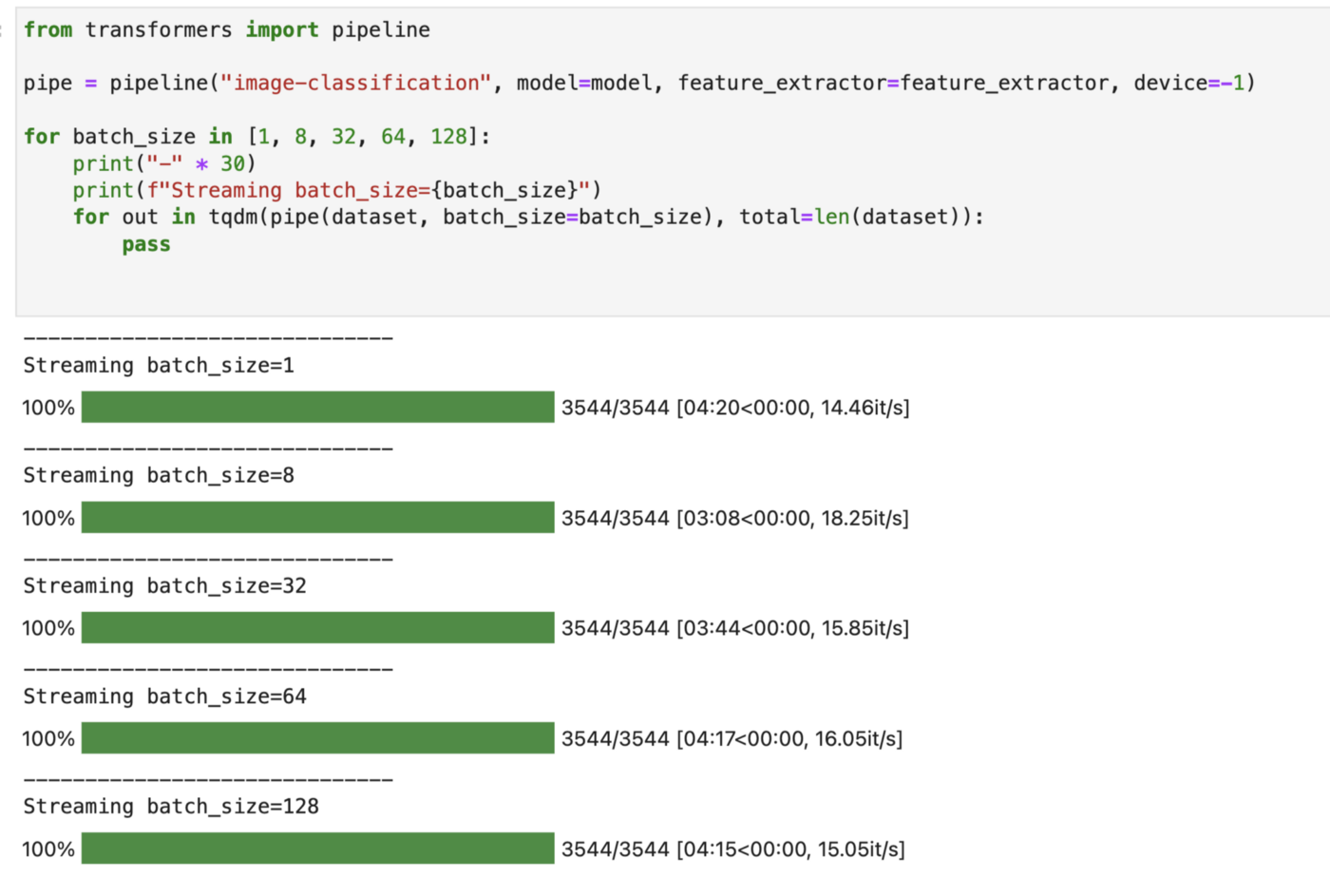Click the batch_size=1 progress bar
1330x896 pixels.
point(317,408)
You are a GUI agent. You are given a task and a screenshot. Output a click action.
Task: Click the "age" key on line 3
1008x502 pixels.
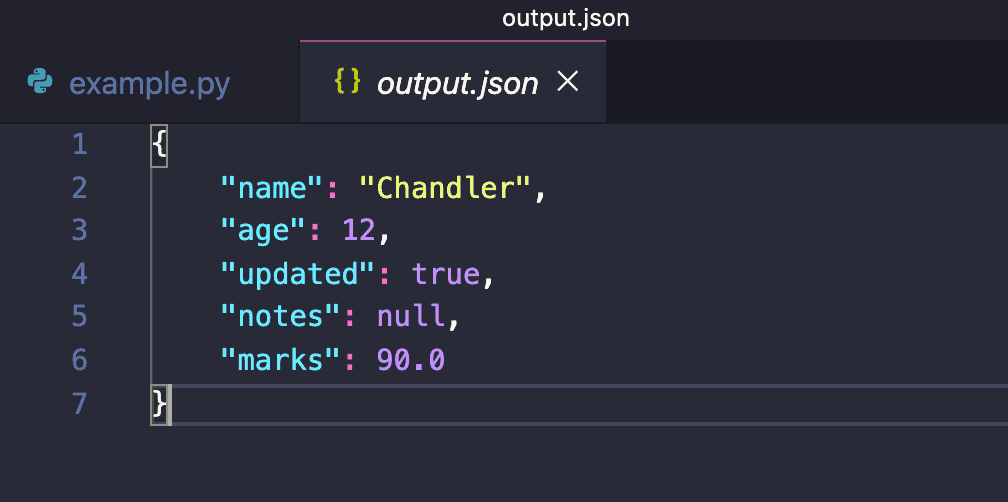coord(262,231)
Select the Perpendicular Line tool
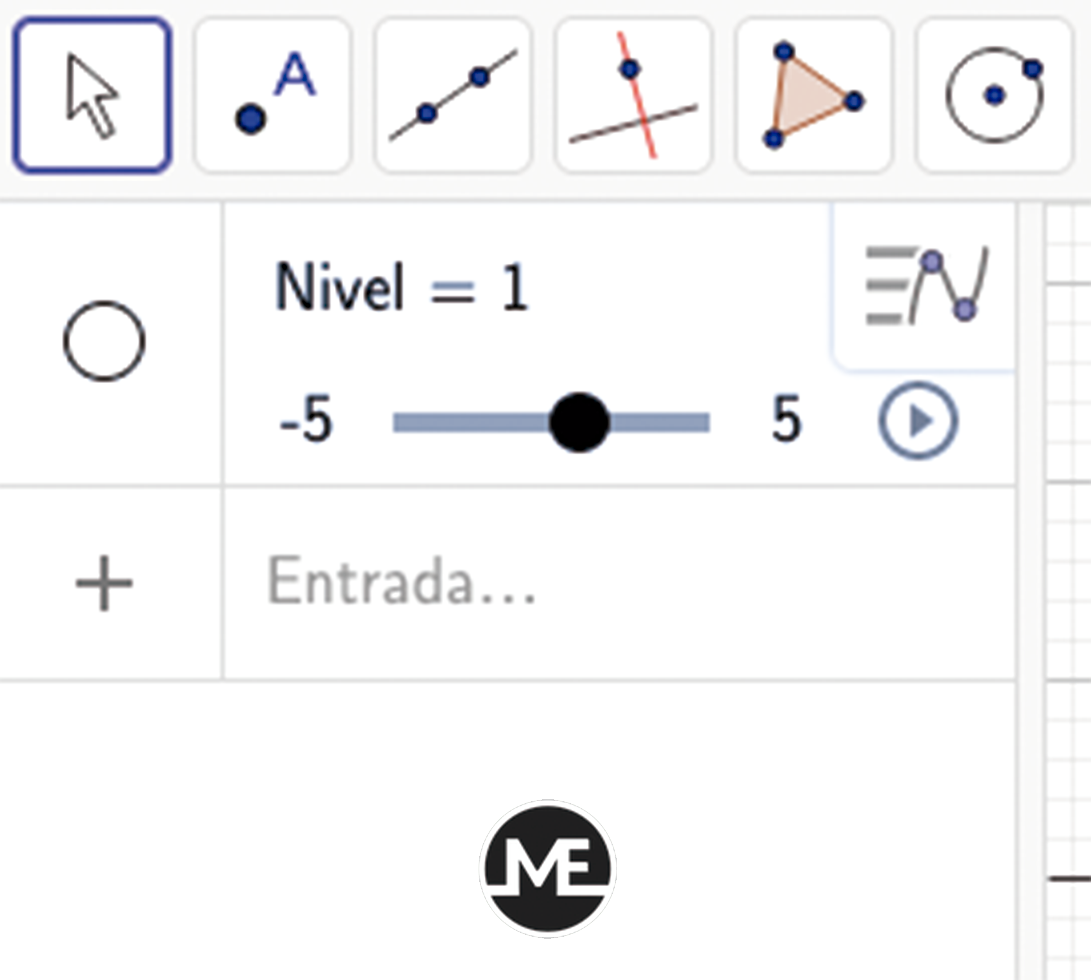The height and width of the screenshot is (980, 1091). [x=633, y=95]
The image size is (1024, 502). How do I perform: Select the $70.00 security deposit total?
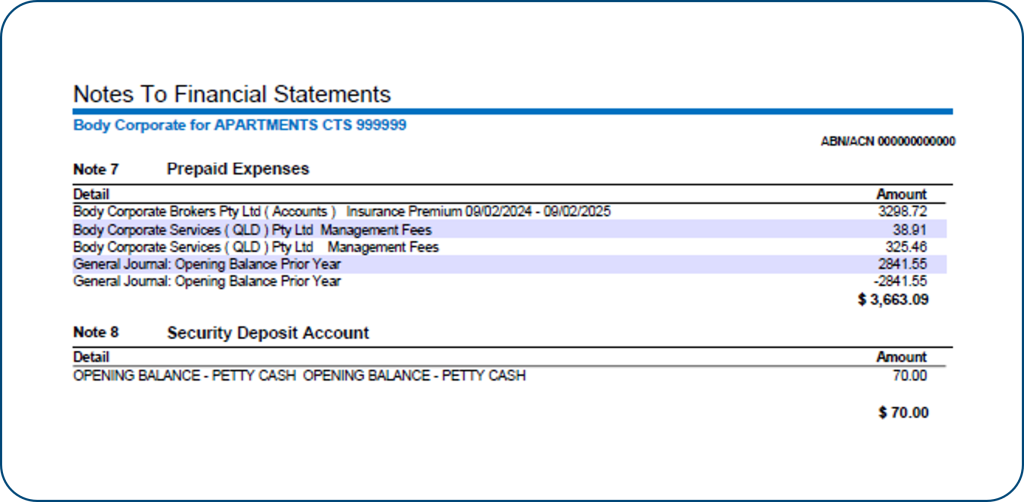(x=903, y=412)
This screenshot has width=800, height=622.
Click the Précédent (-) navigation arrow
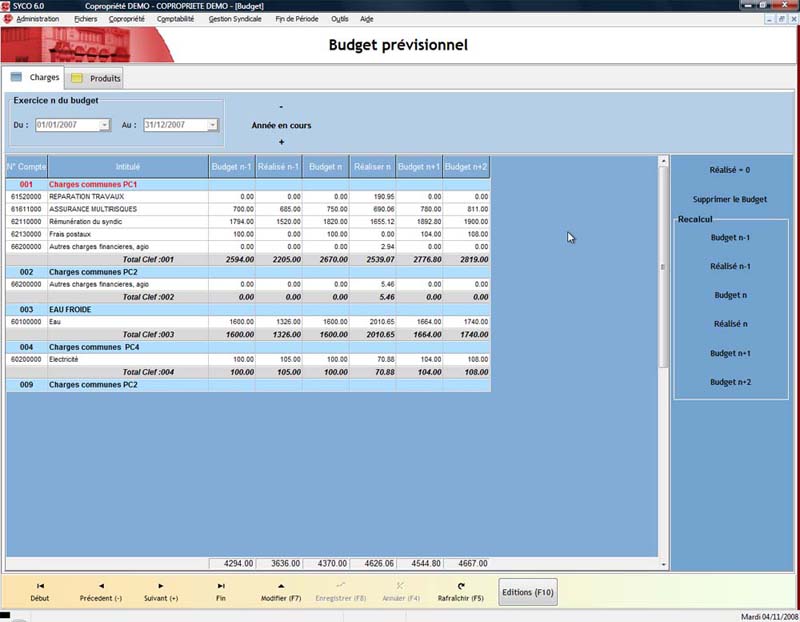(101, 586)
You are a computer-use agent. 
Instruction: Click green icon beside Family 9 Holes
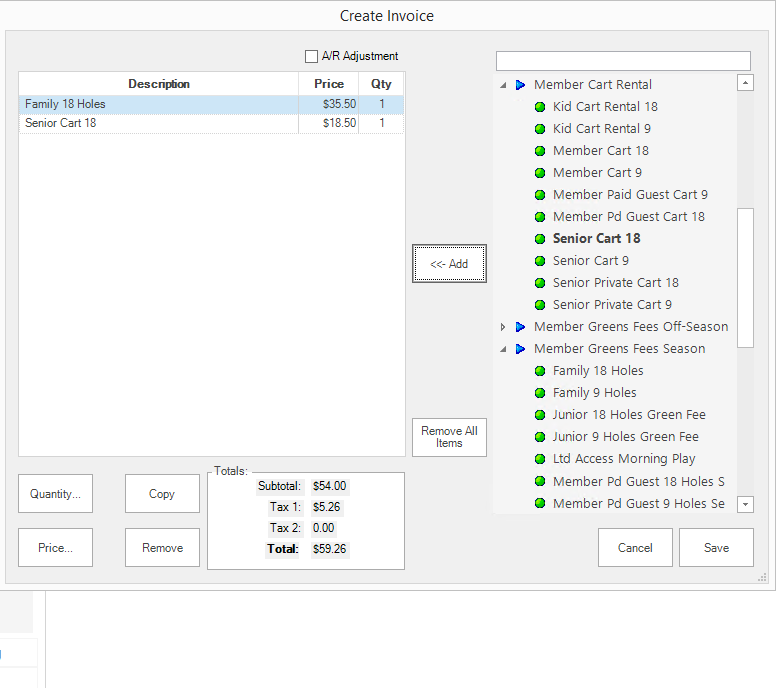pyautogui.click(x=540, y=393)
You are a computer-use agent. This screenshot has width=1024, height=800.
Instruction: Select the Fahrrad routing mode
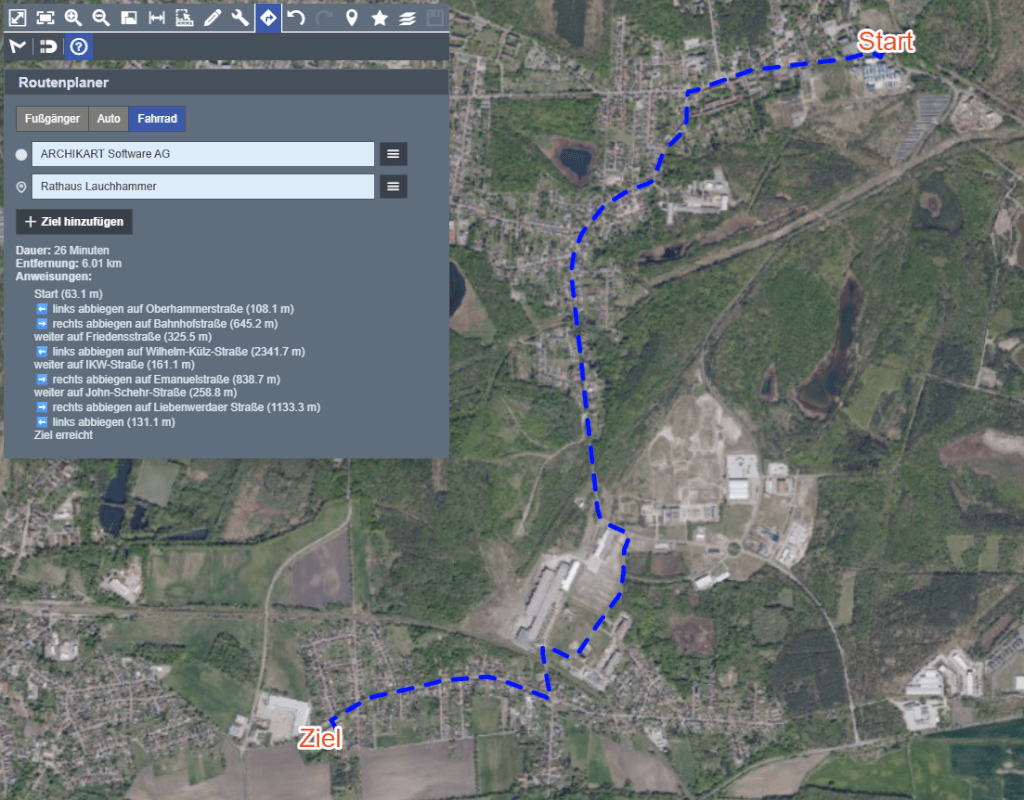(x=157, y=119)
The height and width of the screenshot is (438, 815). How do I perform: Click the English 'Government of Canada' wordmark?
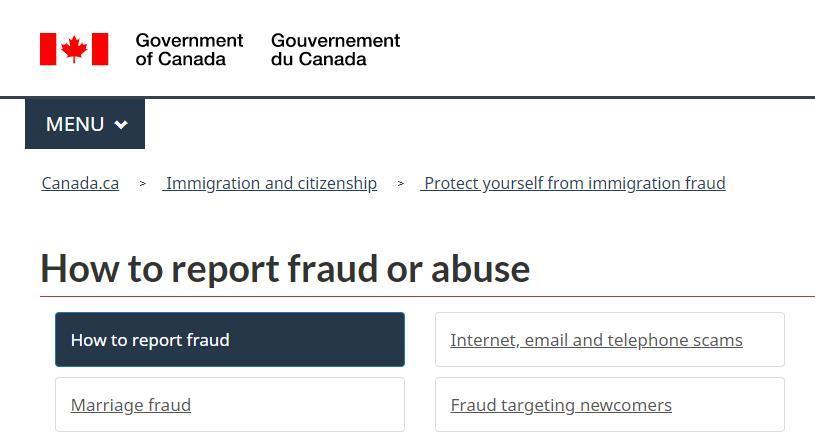click(189, 49)
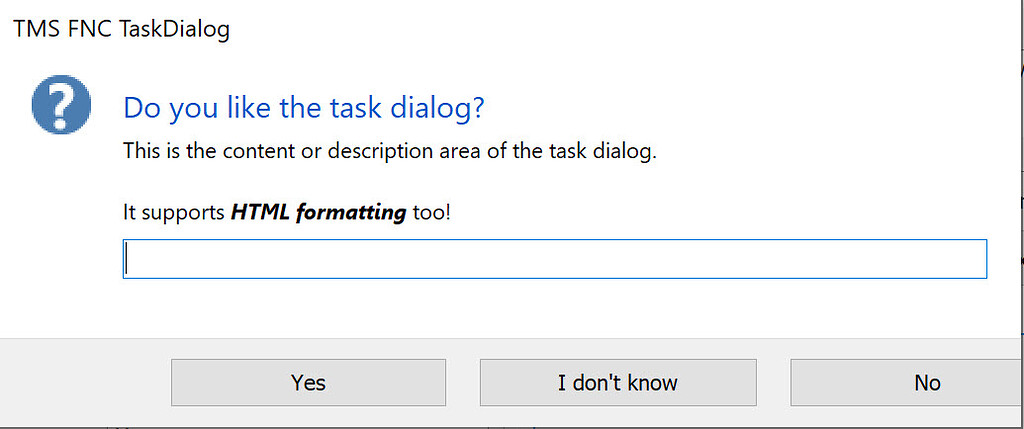
Task: Focus the empty text input field
Action: point(554,259)
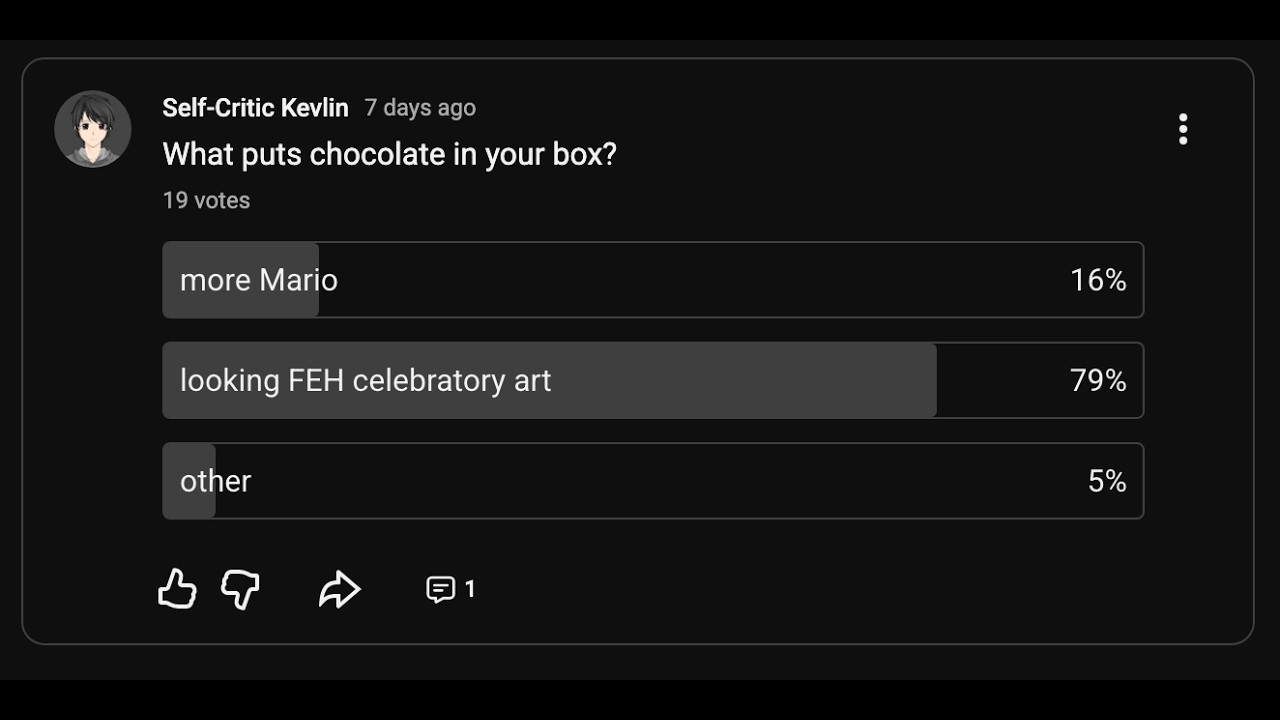Open the post via '7 days ago' timestamp
This screenshot has height=720, width=1280.
point(420,108)
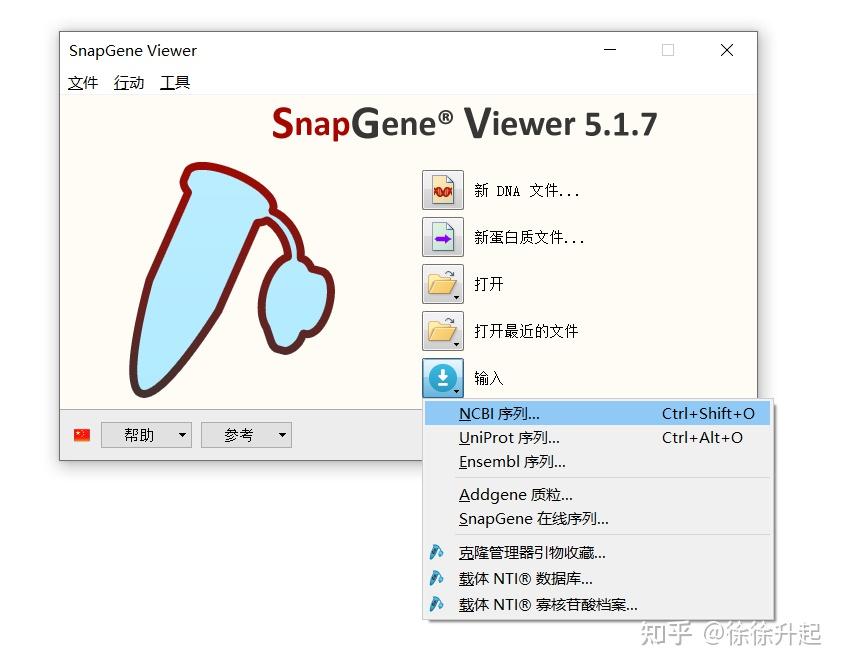Image resolution: width=842 pixels, height=668 pixels.
Task: Open the 帮助 dropdown
Action: 146,434
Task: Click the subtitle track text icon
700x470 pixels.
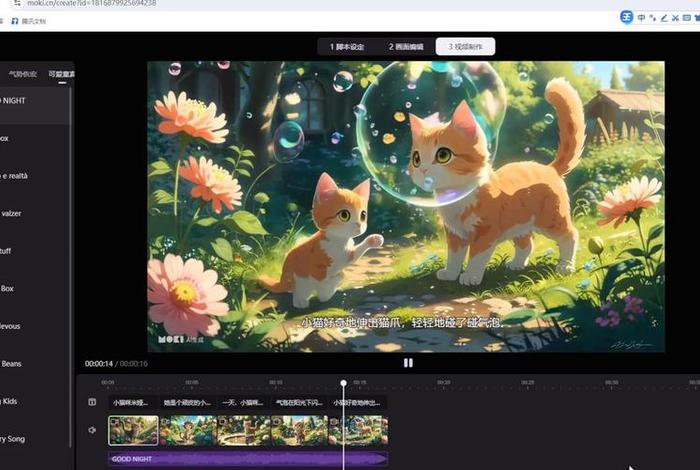Action: pos(92,403)

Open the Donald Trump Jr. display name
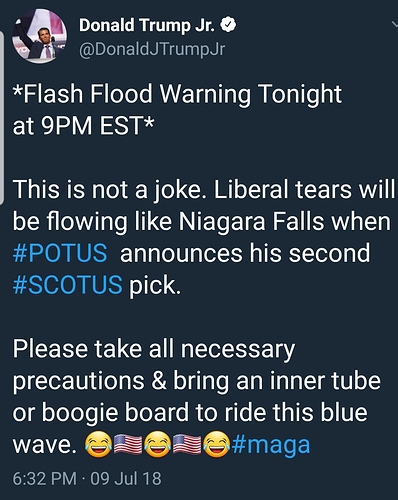[148, 25]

******

__Exercise aim__: State in a single number how many lines in the data include the word "agent".

__Solution to this task__: 3